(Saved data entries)

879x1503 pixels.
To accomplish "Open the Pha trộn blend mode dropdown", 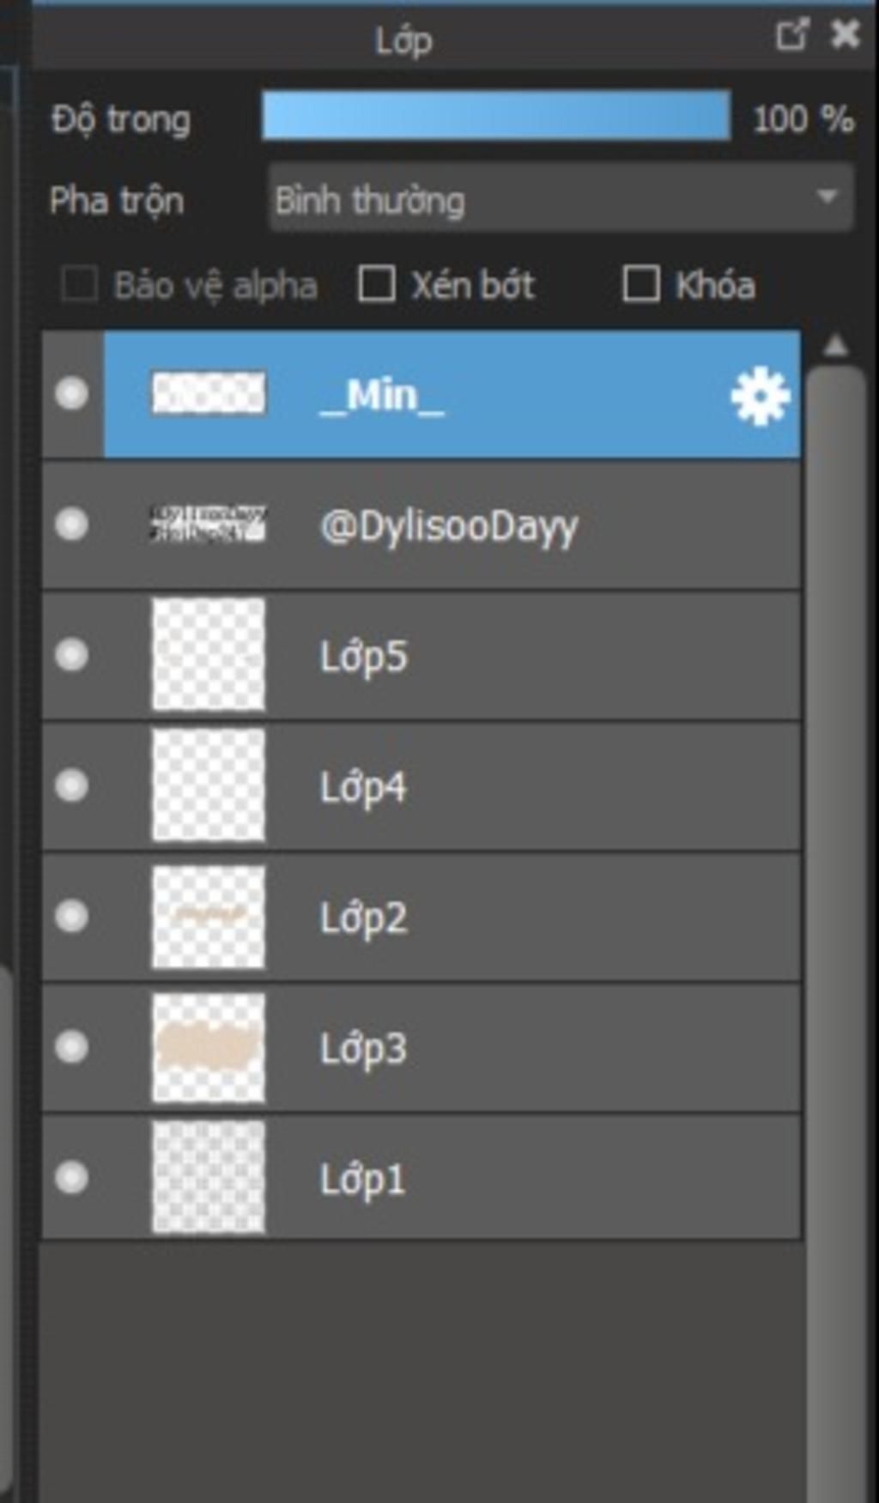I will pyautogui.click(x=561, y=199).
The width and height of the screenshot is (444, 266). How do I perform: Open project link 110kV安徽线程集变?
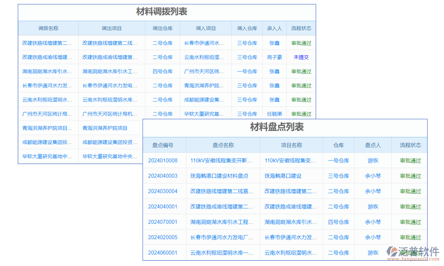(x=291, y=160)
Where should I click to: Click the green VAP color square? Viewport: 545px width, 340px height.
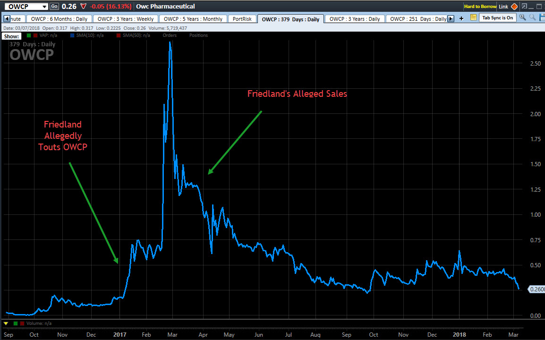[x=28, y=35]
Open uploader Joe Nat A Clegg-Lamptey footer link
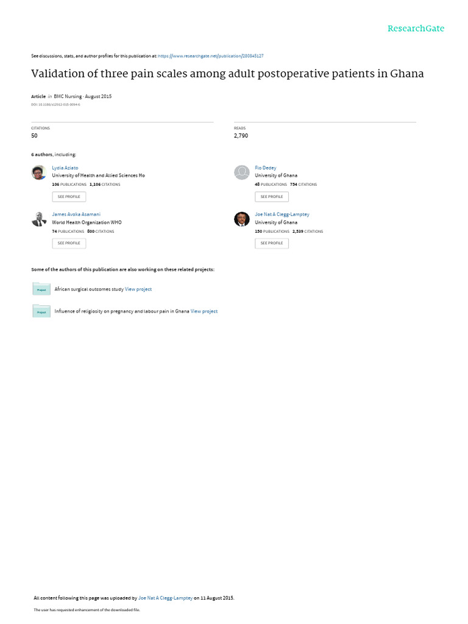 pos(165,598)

* * *

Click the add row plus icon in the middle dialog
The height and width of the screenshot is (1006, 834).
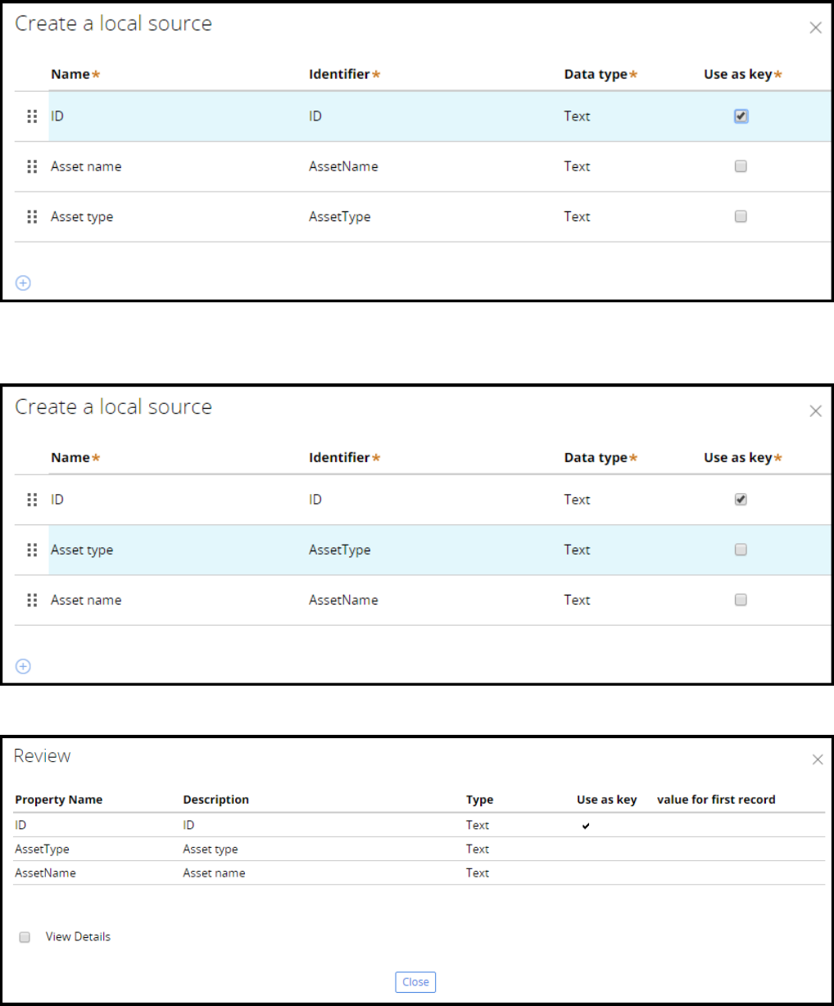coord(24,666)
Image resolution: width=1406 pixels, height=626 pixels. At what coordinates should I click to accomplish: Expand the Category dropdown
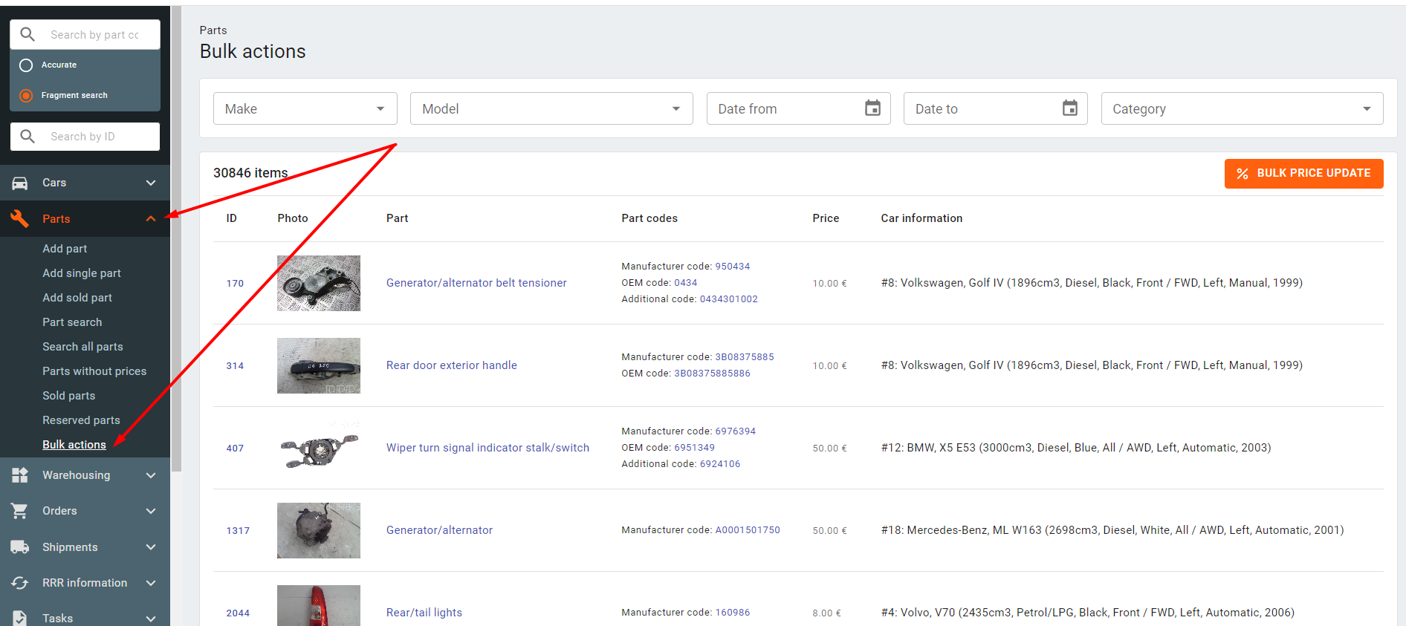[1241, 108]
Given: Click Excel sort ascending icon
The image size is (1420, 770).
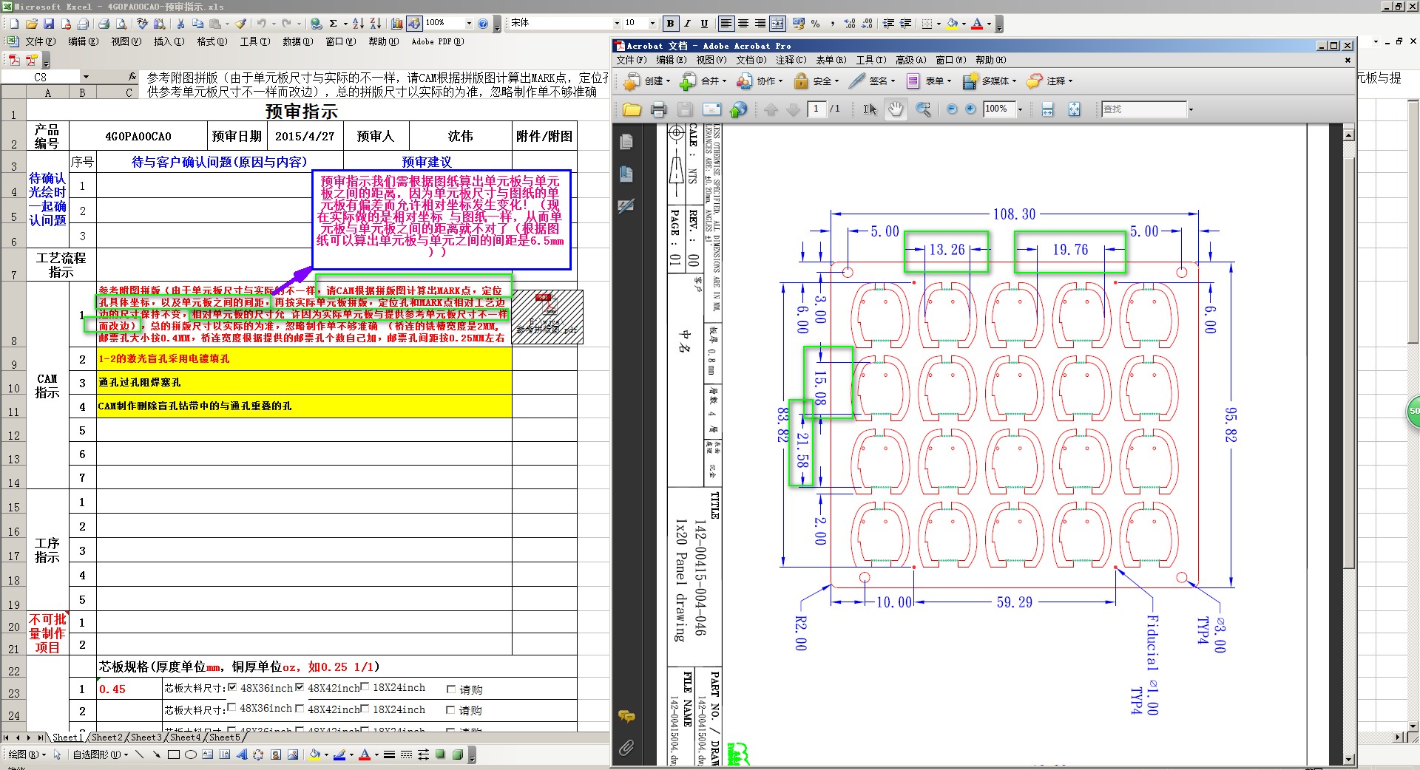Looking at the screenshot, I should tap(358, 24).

Exercise prompt: Copy out each line of the data that holds the string "icon".

Exercise output:
Click the add row plus icon in the middle dialog
Given: Click Excel sort ascending icon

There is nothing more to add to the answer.